By Michael K. Stanley
Close to half of all retirees are forced to retire before they would like to, according to recent research by LIMRA. Forty-nine percent of all workers involuntarily become retirees
while 45 percent retire upon their target date.
LIMRA found that pre-retirees (individuals several years away from retirement) can have their plans altered by myriad factors that are outside their realm of control. Health issues and job loss (either by hand of employer buyout or negative work conditions) were the most common reasons cited by LIMRA.
However, it is not unheard for older workers to be eased into retirement as a company seeks to revitalize its workforce with younger employees in order to remain technologically competitive.
Obviously, early retirement can wreak havoc on one’s financial planning as pre-retirees typically have stringent savings requirements in order to maintain a certain lifestyle when they retire.

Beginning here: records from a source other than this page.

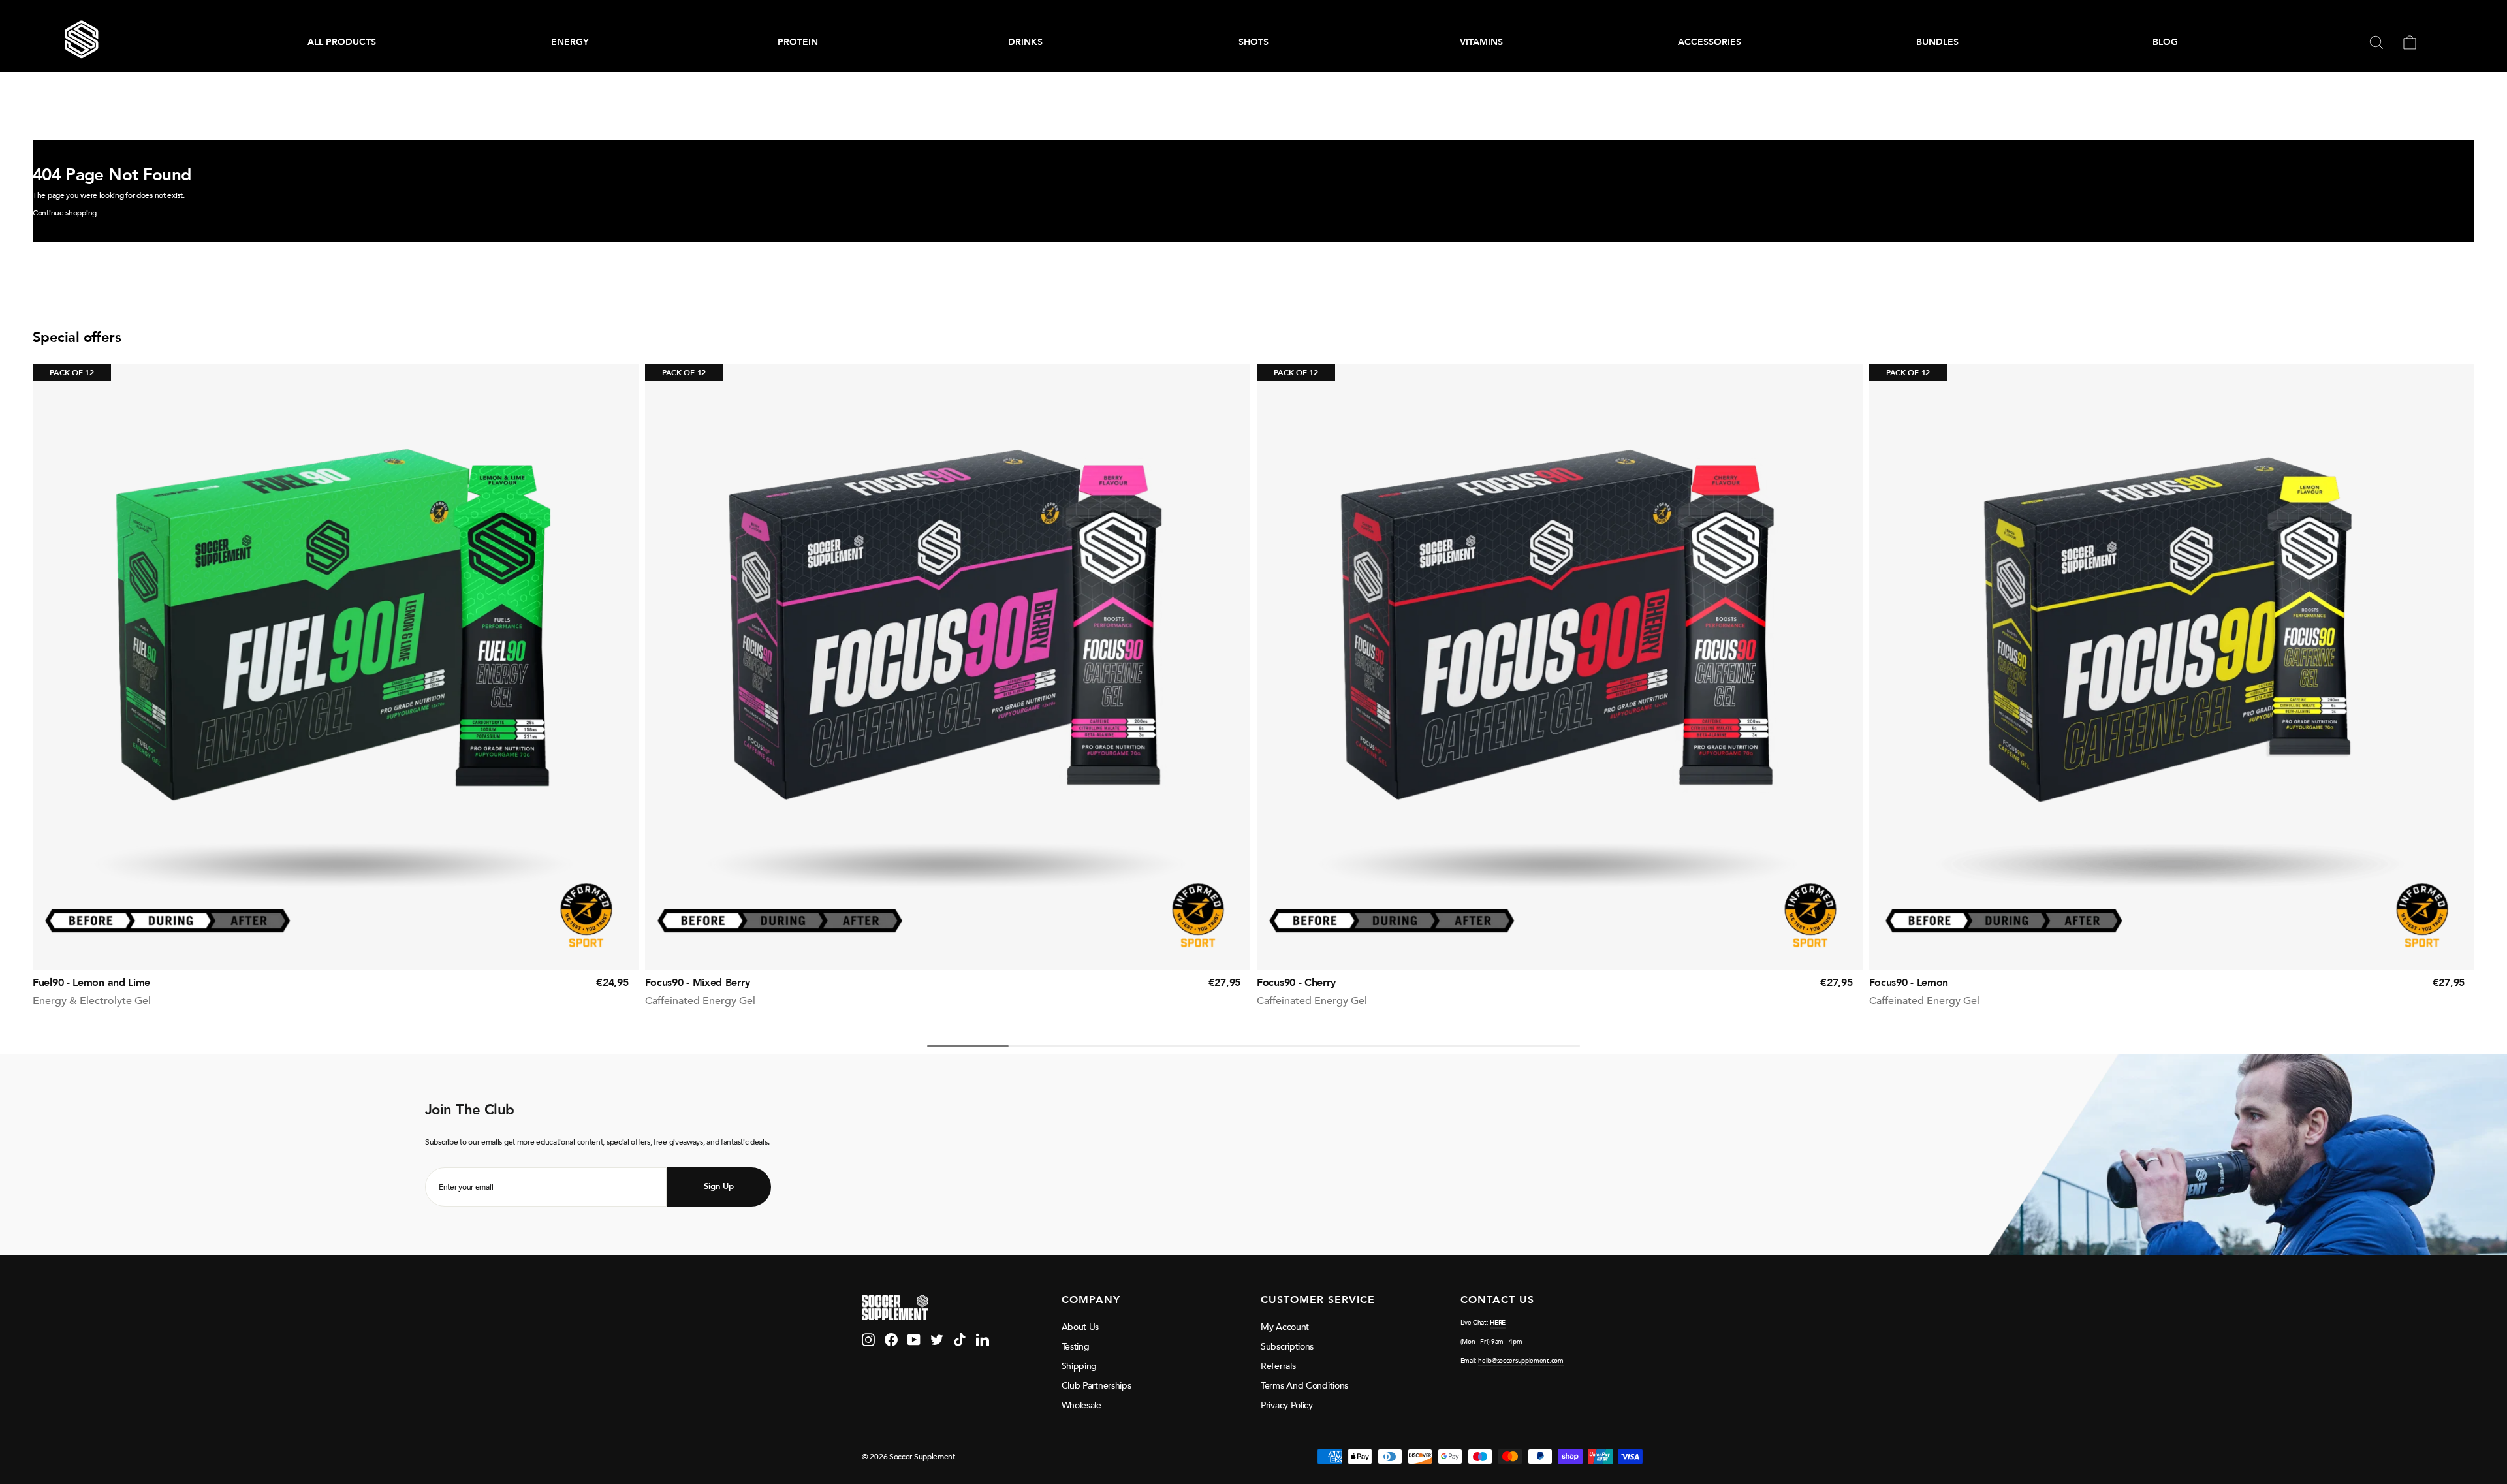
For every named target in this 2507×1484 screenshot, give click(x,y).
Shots (1253, 42)
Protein (798, 42)
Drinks (1025, 42)
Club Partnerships (1096, 1386)
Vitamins (1481, 42)
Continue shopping (65, 213)
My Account (1285, 1327)
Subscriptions (1287, 1346)
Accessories (1709, 42)
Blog (2165, 42)
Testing (1076, 1346)
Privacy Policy (1287, 1405)
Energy (570, 42)
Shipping (1079, 1366)
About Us (1080, 1327)
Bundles (1937, 42)
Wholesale (1081, 1405)
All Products (341, 42)
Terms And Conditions (1304, 1386)
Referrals (1278, 1366)
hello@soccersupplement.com (1520, 1360)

And it is not just standard of living that is impacted by early retirement. LIMRA reports that early retirement can have a significant impact on employer-provided benefits such as health coverage and retirement contributions.
Notably, pre-retirees who are forced into early retirement
may not be able to supplement their income with Social Security benefits or a reverse mortgage.
The blow of an unexpected early retirement can be softened by systematic saving throughout one’s career and because it is nearly impossible to predict a retirement date with perfect accuracy, LIMRA suggests that advisors encourage clients to invest and plan early in their careers.